═══ СТРАНИЦА

Первый серьезный удар со стороны тоталитарной «мегамашины культуры» (И.Голомшток) Шостакович получил в 1936 году в связи с постановкой его второй — и последней — оперы «Леди Макбет Мценского уезда» (в инспирированной ЦК ВКП(б) статье газеты «Правда» «Сумбур вместо музыки») — произведения, кстати, по стилю значительно более «спокойного» и более близкого традициям русской оперной классики, чем «Нос», который критиковался впоследствии (уже, так сказать, post factum). В другом политическом контексте это могло бы сойти за курьез или же за проявление партийной шизофрении. Важен, однако, социальный контекст. Зловещий смысл подобных идеологических разносов заключался в том, что в 1936 году уже во весь свой гигантский диапазон работал смертельный маховик репрессий. Уже погибли от голода миллионы крестьян, уже состоялось немало «процессов», пали многие видные головы, и сотни тысяч оказались запертыми в тюрьмах и лагерях. Режим охватил своими стальными клешнями всю страну. Поэтому идеологическая критика означала только одно: либо ты «по ту сторону баррикад», а значит, и по ту сторону бытия, либо ты признаешь «справедливость критики», и тогда тебе даруется жизнь. Разумеется, ценой своего дара, ценой отказа от своего художественного «я» Шостаковичу впервые пришлось совершить подобный мучительный выбор. Он «понял» и «признал» и, более того, дабы не дразнить гусей, снял с премьеры свою 4-ю симфонию. Этим он признал и другое: чистая музыка, которая, казалось, могла бы стать прибежищем его сокровенных идей, таковым, на самом деле, уже не являлась.

══════

## ЗАДАНИЕ
Ответьте на вопросы по тексту о Шостаковиче.
1. В каком году Шостакович получил первый серьезный удар от тоталитарной «мегамашины культуры»?
2. Как называлась статья газеты «Правда», упомянутая в тексте?
3. Какое свое произведение Шостакович снял с премьеры?

═══ ФРАГМЕНТ ДАННЫХ

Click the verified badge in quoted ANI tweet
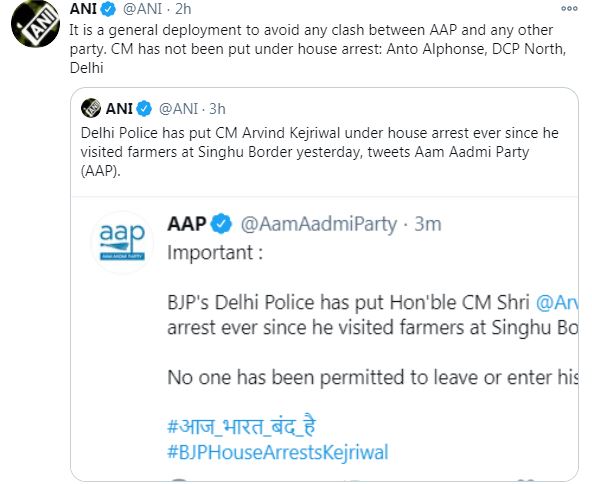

══════

## ГОТОВЫЙ ОТВЕТ
1. В 1936 году.
2. «Сумбур вместо музыки».
3. Свою 4-ю симфонию.